* DATA TO PROCESS:
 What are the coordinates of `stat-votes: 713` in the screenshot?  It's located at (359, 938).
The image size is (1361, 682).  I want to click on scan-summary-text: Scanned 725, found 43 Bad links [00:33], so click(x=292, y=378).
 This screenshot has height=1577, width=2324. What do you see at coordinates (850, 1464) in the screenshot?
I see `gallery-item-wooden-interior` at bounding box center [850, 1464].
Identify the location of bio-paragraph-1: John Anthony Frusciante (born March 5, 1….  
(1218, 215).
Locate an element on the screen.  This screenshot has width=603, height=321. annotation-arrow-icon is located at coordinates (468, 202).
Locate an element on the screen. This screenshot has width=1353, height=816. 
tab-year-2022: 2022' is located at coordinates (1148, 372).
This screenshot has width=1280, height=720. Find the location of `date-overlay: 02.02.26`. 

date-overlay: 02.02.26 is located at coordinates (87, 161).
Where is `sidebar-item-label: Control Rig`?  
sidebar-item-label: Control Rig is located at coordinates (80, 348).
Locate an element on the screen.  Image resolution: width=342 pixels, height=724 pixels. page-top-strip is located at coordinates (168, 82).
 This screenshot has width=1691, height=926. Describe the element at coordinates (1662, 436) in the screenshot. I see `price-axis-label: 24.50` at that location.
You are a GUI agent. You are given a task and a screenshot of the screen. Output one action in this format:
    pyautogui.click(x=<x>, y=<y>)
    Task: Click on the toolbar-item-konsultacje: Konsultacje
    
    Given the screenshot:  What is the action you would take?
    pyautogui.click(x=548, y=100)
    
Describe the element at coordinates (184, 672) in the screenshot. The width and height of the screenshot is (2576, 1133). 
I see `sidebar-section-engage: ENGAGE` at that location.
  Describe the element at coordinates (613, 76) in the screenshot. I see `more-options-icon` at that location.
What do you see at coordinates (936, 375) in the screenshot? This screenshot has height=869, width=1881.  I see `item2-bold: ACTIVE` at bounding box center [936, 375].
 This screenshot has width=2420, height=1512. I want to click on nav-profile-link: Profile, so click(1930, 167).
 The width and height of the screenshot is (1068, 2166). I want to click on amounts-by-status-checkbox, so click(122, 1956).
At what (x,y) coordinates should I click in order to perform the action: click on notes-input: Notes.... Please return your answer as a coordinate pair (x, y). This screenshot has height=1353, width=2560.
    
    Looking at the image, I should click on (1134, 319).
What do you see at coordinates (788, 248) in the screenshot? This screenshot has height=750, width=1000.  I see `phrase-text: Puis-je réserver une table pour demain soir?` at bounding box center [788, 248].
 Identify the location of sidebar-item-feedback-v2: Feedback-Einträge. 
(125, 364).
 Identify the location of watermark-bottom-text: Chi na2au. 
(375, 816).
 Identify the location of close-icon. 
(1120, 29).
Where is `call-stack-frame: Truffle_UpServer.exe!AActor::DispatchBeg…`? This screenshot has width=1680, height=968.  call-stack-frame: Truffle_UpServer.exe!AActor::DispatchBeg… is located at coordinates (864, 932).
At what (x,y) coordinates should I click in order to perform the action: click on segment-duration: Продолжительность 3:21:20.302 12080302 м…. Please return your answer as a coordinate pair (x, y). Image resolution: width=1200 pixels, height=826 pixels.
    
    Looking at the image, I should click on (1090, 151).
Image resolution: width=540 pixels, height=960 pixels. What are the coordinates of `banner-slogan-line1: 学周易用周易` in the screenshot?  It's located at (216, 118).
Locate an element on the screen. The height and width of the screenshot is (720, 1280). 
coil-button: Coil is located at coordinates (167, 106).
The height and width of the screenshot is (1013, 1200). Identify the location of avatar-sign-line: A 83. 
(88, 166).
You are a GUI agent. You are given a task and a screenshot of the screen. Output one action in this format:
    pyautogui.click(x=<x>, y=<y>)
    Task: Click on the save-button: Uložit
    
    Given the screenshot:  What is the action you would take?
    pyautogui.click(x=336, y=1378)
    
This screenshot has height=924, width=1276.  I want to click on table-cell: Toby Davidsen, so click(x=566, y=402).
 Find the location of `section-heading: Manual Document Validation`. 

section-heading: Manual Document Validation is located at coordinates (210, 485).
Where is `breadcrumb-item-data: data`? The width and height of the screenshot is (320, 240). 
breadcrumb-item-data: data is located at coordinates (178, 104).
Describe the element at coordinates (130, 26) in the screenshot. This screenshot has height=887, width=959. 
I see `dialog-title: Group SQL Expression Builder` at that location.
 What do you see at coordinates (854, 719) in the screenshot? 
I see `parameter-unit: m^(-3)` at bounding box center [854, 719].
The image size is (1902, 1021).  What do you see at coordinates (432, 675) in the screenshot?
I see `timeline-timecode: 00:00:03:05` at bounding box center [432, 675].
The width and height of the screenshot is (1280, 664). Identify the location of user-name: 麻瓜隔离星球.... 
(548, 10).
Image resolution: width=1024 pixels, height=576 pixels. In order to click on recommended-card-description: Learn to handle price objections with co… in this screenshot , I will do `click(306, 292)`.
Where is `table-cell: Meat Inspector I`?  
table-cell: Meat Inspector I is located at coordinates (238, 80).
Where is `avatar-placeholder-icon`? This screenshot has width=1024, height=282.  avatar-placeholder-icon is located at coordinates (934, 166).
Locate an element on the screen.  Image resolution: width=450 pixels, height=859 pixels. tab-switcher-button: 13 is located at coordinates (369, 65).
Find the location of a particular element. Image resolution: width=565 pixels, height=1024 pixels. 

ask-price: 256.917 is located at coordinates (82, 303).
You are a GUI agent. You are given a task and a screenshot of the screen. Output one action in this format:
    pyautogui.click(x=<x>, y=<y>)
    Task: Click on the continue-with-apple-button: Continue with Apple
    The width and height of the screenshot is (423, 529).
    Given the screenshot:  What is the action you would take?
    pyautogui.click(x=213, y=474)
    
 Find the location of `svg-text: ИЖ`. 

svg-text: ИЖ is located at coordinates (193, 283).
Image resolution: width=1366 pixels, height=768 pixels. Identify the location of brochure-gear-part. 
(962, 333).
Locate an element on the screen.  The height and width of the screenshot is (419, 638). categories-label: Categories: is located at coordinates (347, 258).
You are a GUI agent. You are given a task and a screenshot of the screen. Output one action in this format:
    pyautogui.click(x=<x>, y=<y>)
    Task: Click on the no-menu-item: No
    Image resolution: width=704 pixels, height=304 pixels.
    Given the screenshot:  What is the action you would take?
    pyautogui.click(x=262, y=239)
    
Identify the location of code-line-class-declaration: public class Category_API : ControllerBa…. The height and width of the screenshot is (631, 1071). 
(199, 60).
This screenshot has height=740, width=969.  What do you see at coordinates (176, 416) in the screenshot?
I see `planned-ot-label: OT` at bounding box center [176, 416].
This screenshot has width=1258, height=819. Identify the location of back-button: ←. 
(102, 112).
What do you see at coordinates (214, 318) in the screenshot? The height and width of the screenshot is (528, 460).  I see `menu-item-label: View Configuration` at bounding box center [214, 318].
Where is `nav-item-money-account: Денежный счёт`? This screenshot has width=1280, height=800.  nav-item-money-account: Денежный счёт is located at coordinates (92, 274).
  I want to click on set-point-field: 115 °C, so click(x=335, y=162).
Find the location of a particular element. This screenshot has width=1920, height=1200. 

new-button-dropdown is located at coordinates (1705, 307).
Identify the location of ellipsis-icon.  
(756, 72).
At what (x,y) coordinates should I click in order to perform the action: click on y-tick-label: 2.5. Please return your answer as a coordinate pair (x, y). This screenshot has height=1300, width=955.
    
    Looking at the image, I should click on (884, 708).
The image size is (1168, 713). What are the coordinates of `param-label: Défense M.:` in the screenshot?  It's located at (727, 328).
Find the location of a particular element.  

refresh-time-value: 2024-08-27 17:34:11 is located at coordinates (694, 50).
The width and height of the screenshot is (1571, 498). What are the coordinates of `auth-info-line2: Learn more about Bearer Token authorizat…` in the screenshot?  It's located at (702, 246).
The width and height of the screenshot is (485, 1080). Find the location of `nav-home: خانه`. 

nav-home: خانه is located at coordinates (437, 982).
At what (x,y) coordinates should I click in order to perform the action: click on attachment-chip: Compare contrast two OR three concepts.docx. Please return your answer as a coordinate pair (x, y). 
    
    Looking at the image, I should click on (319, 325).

* TASK REQUIREMENTS: Starting at the line containing "I want to click on set-point-field: 115" and ending at the last line of the records, arrange those lines as a Markdown table with the columns Row and Line, skipping blank lines.

* SOLUTION BELOW:
| Row | Line |
|---|---|
| 1 |   I want to click on set-point-field: 115 °C, so click(x=335, y=162). |
| 2 | Find the location of a particular element. This screenshot has width=1920, height=1200.  |
| 3 | new-button-dropdown is located at coordinates (1705, 307). |
| 4 | Identify the location of ellipsis-icon.   |
| 5 | (756, 72). |
| 6 | At what (x,y) coordinates should I click in order to perform the action: click on y-tick-label: 2.5. Please return your answer as a coordinate pair (x, y). This screenshot has height=1300, width=955. |
| 7 |     Looking at the image, I should click on (884, 708). |
| 8 | The image size is (1168, 713). What are the coordinates of `param-label: Défense M.:` in the screenshot?  It's located at (727, 328). |
| 9 | Find the location of a particular element.   |
| 10 | refresh-time-value: 2024-08-27 17:34:11 is located at coordinates (694, 50). |
| 11 | The width and height of the screenshot is (1571, 498). What are the coordinates of `auth-info-line2: Learn more about Bearer Token authorizat…` in the screenshot?  It's located at (702, 246). |
| 12 | The width and height of the screenshot is (485, 1080). Find the location of `nav-home: خانه`.  |
| 13 | nav-home: خانه is located at coordinates (437, 982). |
| 14 | At what (x,y) coordinates should I click in order to perform the action: click on attachment-chip: Compare contrast two OR three concepts.docx. Please return your answer as a coordinate pair (x, y).  |
| 15 |     Looking at the image, I should click on (319, 325). |